What really must be remembered is that this horn was never intended to
be used as a professional instrument. The whole point about it was that
it could be built cheaply and easily, and thus sold cheaply to beginners.
In other words it's the Buffet B12 of saxophones - and that's something
that has to be taken into account when assessing its action and tone.
That it found its way into the professional 'hall of fame' is perhaps
more than the designer could ever have hoped for.
I still believe the premise was a sound one, and it's perhaps an idea
that's well overdue for a fresh look. There are many advantages to using
a synthetic body, and pretty much all of the disadvantages that plagued
the Grafton could be easily overcome with modern plastics and resins.

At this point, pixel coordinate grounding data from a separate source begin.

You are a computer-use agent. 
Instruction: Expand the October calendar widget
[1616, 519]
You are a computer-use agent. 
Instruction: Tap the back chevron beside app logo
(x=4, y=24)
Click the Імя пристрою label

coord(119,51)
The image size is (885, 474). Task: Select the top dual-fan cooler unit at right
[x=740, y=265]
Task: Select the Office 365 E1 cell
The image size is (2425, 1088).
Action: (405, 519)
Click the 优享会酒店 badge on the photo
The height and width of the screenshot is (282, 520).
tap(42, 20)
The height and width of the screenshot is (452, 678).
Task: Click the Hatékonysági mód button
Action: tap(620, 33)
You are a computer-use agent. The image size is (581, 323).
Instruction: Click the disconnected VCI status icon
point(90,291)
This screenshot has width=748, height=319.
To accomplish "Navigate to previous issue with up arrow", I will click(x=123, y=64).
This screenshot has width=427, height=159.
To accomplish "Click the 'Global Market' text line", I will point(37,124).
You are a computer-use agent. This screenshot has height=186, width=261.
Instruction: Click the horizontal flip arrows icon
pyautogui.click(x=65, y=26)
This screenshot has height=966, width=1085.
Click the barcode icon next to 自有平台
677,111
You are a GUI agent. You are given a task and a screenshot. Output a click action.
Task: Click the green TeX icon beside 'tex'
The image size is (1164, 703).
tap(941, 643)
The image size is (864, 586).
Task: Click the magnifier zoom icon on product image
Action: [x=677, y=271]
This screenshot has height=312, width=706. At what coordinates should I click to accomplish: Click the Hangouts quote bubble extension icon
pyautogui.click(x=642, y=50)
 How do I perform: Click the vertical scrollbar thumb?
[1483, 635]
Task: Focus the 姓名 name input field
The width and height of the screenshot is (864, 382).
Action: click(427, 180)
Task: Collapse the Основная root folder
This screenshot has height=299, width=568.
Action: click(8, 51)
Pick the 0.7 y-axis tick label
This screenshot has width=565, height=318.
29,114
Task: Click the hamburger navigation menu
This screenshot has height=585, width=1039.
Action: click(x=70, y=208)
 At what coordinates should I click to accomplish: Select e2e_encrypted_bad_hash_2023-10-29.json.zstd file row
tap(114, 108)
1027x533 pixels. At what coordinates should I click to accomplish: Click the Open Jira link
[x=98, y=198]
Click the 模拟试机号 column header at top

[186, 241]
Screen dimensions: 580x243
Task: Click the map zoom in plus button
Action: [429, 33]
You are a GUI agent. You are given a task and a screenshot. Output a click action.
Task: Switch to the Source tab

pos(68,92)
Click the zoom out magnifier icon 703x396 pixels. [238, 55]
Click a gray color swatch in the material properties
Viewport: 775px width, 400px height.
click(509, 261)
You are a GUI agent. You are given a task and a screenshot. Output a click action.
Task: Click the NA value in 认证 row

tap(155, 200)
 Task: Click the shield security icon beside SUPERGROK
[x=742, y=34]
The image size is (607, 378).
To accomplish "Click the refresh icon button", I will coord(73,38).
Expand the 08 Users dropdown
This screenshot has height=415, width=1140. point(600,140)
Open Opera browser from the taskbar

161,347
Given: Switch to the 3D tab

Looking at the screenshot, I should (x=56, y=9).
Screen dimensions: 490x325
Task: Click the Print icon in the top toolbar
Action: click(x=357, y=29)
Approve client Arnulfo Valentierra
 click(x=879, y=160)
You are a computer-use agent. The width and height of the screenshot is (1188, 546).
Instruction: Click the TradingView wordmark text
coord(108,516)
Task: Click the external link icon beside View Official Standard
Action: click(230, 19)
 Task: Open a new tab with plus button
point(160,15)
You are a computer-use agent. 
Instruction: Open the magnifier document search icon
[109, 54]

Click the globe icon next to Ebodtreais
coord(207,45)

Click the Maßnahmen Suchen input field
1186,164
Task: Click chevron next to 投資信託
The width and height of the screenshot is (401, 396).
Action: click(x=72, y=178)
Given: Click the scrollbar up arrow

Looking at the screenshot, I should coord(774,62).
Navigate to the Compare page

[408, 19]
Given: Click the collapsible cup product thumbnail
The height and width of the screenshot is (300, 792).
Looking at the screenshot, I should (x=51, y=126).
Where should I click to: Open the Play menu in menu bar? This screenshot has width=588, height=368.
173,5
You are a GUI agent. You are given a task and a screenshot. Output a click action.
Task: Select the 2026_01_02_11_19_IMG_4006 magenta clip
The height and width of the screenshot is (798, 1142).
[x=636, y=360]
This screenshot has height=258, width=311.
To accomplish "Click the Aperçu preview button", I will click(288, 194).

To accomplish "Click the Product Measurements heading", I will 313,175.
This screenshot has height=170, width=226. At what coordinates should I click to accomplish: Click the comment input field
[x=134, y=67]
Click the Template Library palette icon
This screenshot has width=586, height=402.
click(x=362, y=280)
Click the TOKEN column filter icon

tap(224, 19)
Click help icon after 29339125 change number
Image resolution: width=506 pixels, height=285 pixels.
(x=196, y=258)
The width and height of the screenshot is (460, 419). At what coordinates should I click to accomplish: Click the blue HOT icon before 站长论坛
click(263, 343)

Just think of it...a carbon-fibre horn, fitted with L.E.Ds moulded into
the body that light up as you play! Who could resist it?
At the time of writing this review (2005) the Grafton was unique in having
a synthetic body, but since then we've seen the debut of the Vibratosax
- which takes the concept a step further by also using synthetic materials
for the keywork. I think it's fair to say that, like the Grafton, it has
Mr.Sommaruga certainly left a legacy behind him. Even today, the Grafton
never fails to impress whenever it makes its appearance on stage - and
it impresses in two distinct ways. For the punters, it's simply down to
the art-deco looks...but for any watching saxophonists it's more likely
to be because the thing hasn't yet fallen to pieces.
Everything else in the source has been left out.